### Required work:
Print the data below verbatim, from the line containing "is (429, 368)." through the line containing "(x=38, y=48)", with both of those lines included.

### Provided entries:
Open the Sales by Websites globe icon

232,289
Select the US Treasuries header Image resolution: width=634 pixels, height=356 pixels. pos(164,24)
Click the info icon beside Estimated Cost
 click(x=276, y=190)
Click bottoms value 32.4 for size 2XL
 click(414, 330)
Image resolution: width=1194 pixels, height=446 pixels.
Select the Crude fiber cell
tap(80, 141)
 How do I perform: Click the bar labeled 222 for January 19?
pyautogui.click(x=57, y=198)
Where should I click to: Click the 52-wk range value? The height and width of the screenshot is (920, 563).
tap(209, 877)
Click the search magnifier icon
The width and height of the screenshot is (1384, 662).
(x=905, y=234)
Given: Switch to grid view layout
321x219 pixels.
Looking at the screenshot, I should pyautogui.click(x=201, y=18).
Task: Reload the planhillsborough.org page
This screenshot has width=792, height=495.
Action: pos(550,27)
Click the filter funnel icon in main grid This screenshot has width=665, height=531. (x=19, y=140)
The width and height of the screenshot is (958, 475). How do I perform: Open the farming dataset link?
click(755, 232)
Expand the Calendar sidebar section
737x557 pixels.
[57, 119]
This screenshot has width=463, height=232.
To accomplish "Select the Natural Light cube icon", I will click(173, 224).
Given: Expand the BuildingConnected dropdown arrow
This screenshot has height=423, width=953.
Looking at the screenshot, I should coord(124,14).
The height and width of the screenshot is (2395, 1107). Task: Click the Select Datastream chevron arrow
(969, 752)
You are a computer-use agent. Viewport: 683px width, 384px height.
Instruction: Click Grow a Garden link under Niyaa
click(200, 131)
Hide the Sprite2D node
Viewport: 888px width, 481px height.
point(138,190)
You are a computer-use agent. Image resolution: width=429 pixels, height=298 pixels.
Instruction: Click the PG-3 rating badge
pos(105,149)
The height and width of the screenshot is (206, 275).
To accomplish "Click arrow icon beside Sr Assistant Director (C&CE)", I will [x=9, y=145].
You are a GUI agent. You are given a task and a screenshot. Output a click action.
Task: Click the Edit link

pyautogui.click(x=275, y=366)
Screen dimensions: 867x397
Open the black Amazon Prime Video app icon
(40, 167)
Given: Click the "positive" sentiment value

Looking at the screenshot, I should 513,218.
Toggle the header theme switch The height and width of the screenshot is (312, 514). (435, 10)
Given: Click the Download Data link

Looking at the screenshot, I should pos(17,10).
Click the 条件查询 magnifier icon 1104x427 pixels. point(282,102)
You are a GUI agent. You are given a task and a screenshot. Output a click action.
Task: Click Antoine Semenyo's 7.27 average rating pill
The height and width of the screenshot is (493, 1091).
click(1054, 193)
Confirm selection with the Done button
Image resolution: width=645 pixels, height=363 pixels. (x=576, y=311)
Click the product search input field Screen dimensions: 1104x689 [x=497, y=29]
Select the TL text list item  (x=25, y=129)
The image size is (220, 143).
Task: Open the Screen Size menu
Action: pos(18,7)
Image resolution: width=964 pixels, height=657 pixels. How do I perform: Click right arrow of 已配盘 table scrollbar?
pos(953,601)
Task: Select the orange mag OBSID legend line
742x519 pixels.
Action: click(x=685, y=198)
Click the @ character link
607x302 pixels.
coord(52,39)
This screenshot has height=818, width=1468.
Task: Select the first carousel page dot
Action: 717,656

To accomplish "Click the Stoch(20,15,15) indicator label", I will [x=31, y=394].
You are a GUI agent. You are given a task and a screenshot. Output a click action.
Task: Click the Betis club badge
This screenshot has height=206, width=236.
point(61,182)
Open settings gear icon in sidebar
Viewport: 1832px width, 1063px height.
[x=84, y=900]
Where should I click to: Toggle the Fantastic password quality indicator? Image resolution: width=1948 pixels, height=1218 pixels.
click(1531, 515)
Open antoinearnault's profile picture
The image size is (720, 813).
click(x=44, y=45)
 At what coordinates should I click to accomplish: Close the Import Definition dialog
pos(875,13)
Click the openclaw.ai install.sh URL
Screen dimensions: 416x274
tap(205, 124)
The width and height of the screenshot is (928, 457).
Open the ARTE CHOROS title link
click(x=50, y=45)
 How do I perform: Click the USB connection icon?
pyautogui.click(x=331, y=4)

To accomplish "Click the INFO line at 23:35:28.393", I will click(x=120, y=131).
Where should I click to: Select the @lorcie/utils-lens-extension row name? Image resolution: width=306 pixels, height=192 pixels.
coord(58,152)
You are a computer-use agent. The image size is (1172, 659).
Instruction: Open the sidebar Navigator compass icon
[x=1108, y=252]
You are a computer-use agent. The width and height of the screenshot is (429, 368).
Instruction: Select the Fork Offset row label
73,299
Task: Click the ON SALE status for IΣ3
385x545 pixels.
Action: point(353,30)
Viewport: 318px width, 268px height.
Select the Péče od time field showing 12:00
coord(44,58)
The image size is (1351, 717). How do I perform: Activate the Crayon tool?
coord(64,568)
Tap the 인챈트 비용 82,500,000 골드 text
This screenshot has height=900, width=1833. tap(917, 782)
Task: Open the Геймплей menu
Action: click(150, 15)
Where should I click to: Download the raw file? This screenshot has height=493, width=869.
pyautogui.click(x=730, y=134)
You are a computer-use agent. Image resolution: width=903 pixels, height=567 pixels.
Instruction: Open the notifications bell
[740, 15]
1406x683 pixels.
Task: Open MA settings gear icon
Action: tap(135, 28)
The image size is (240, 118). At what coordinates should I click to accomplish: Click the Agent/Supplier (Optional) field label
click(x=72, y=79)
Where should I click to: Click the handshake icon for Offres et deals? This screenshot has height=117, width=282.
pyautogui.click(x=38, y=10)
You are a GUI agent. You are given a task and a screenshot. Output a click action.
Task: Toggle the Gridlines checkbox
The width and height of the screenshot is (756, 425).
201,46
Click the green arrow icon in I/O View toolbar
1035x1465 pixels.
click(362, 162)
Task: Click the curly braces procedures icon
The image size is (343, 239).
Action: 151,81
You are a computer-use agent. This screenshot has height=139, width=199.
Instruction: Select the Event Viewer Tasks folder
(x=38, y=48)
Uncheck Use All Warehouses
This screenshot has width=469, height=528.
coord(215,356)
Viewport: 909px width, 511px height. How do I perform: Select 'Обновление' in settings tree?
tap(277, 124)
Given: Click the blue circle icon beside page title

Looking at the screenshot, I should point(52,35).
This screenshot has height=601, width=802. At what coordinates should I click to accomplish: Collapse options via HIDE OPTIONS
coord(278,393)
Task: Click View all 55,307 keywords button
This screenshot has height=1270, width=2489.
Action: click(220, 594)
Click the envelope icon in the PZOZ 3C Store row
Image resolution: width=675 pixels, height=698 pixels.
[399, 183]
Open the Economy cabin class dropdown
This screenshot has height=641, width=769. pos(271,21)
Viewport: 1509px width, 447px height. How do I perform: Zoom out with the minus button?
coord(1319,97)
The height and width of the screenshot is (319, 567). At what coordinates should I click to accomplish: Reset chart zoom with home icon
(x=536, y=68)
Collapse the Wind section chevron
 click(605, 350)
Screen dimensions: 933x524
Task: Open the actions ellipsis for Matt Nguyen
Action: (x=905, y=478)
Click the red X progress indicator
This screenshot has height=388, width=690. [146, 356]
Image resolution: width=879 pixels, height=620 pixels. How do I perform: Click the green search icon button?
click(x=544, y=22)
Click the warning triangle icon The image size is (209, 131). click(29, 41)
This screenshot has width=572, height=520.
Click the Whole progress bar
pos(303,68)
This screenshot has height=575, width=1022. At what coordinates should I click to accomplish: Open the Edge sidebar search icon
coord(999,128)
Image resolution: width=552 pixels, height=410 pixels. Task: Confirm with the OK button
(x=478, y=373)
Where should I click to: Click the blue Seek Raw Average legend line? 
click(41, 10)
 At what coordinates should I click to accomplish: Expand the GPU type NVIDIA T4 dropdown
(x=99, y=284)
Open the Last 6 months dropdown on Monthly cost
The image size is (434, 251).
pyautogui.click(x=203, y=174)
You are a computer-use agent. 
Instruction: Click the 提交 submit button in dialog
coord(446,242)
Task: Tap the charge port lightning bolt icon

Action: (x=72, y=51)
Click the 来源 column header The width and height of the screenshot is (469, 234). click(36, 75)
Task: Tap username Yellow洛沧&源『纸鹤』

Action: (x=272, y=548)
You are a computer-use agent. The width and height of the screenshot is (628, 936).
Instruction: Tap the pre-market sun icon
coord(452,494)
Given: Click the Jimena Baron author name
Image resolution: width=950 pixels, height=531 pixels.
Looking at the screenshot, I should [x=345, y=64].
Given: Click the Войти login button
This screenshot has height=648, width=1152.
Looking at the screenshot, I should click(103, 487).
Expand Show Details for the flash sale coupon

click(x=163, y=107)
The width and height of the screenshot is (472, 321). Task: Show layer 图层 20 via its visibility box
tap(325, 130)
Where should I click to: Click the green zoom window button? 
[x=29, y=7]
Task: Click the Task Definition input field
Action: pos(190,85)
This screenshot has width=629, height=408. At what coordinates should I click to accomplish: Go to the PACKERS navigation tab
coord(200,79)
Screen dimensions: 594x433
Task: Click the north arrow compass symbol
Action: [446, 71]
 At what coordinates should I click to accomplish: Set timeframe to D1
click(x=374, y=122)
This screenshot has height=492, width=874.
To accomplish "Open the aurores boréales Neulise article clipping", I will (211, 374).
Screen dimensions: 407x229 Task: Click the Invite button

### Response below:
You are a computer-use agent. The width and height of the screenshot is (429, 368).
Instruction: Select the Fork Offset row label
73,299
Task: Click the ON SALE status for IΣ3
385x545 pixels.
Action: point(353,30)
Viewport: 318px width, 268px height.
Select the Péče od time field showing 12:00
coord(44,58)
The image size is (1351, 717). How do I perform: Activate the Crayon tool?
coord(64,568)
Tap the 인챈트 비용 82,500,000 골드 text
This screenshot has height=900, width=1833. tap(917, 782)
Task: Open the Геймплей menu
Action: click(150, 15)
Where should I click to: Download the raw file? This screenshot has height=493, width=869.
pyautogui.click(x=730, y=134)
You are a computer-use agent. Image resolution: width=903 pixels, height=567 pixels.
Instruction: Open the notifications bell
[740, 15]
1406x683 pixels.
Task: Open MA settings gear icon
Action: tap(135, 28)
The image size is (240, 118). At what coordinates should I click to accomplish: Click the Agent/Supplier (Optional) field label
click(x=72, y=79)
Where should I click to: Click the handshake icon for Offres et deals? This screenshot has height=117, width=282.
pyautogui.click(x=38, y=10)
You are a GUI agent. You are given a task and a screenshot. Output a click action.
Task: Toggle the Gridlines checkbox
The width and height of the screenshot is (756, 425).
201,46
Click the green arrow icon in I/O View toolbar
1035x1465 pixels.
click(362, 162)
Task: Click the curly braces procedures icon
The image size is (343, 239).
Action: 151,81
You are a computer-use agent. This screenshot has height=139, width=199.
Instruction: Select the Event Viewer Tasks folder
(x=38, y=48)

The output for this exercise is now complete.